(Collected data entries)

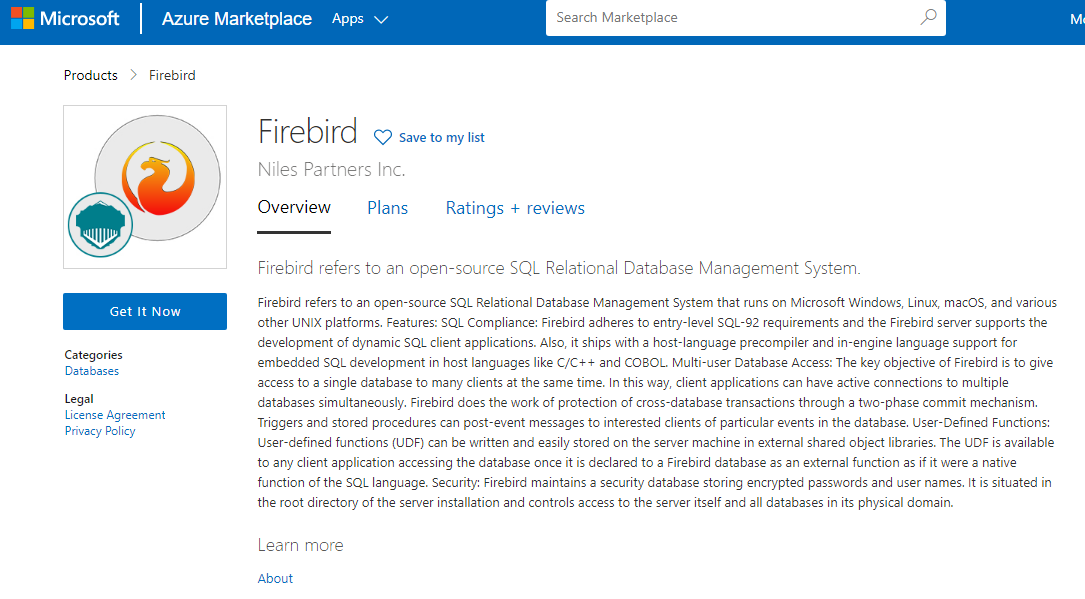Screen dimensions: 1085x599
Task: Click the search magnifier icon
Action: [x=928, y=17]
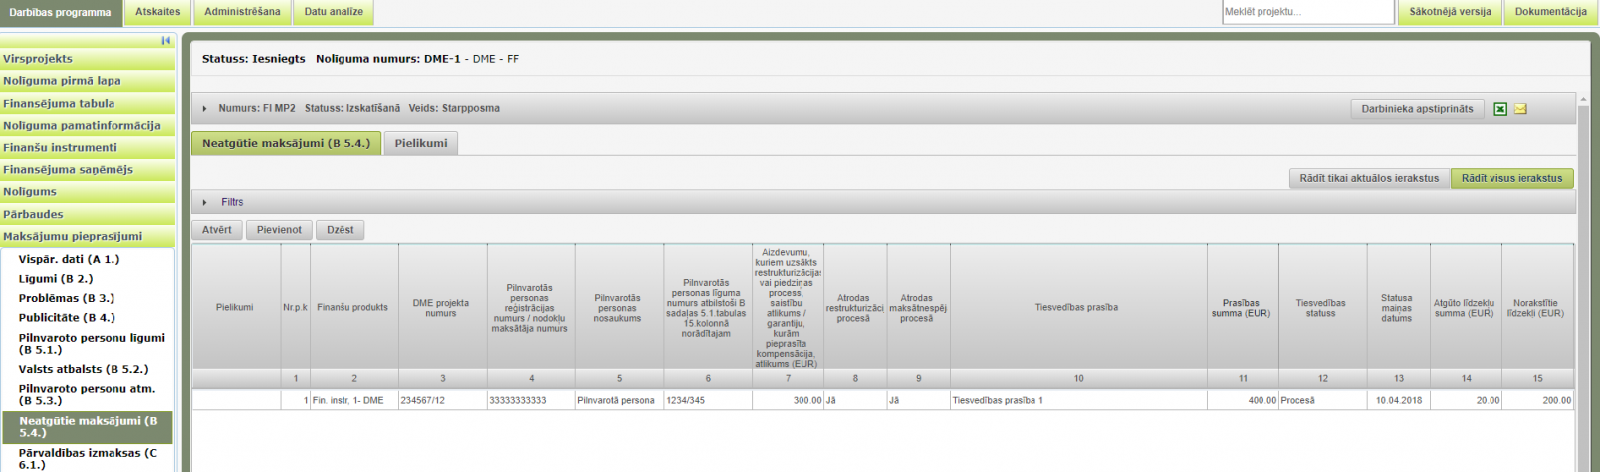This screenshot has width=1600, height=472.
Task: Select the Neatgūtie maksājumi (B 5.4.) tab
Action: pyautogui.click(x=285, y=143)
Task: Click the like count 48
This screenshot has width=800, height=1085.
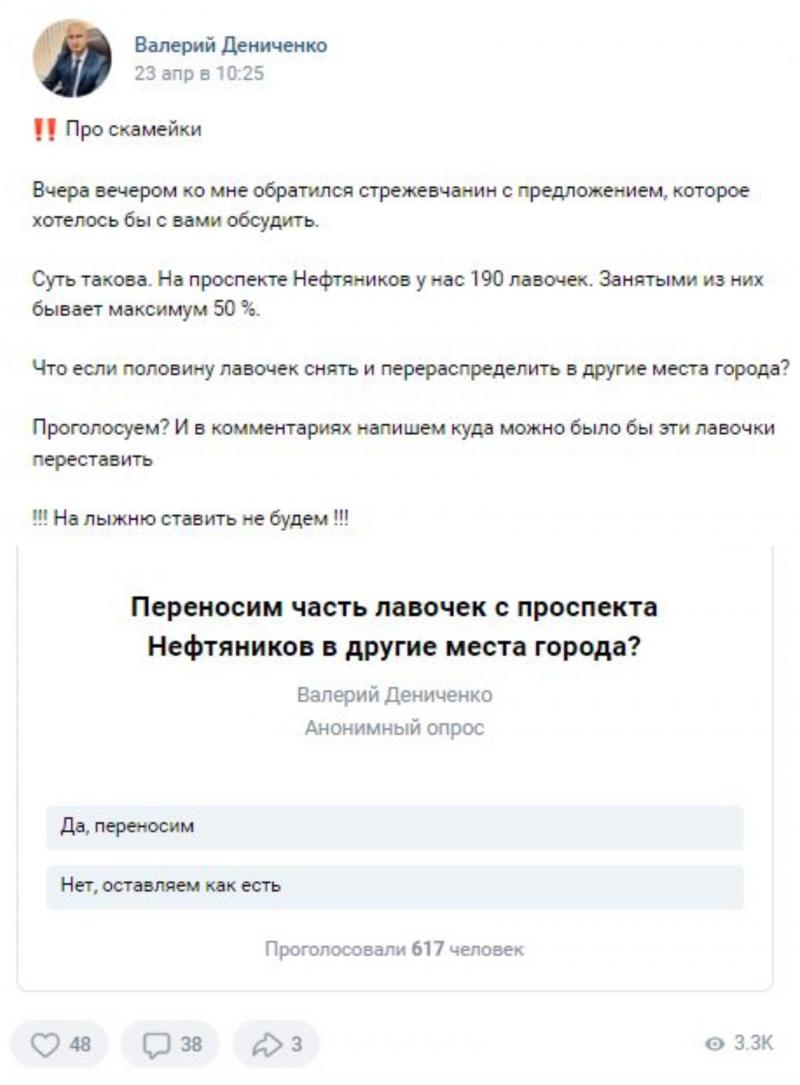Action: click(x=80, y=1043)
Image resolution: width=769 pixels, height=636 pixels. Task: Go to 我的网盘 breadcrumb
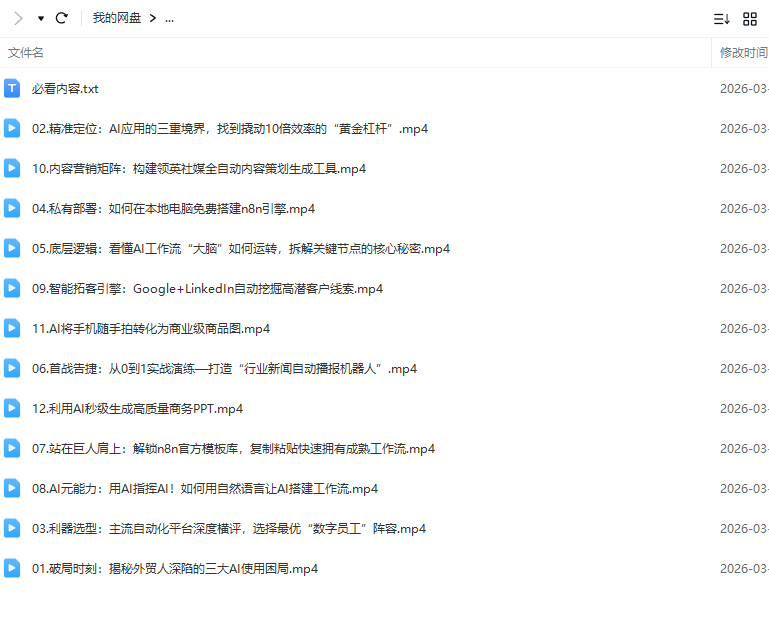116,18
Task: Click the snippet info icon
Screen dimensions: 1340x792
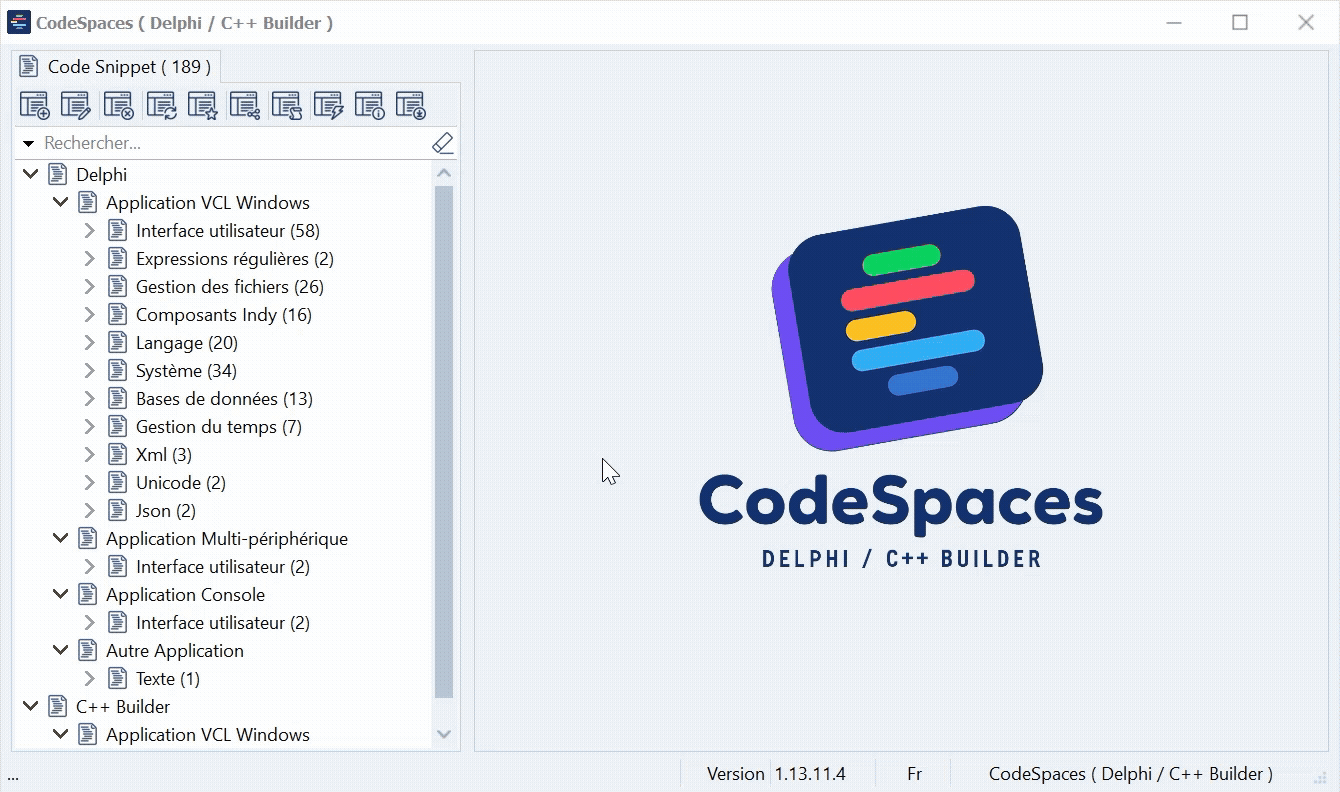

__What to do__
Print exactly the line containing "Image resolution: width=769" and every line after it through the final line above, and leave all pictures out.

__Task result__
Image resolution: width=769 pixels, height=636 pixels. Task: Go to 我的网盘 breadcrumb
116,18
Task: Click the snippet info icon
Screen dimensions: 1340x792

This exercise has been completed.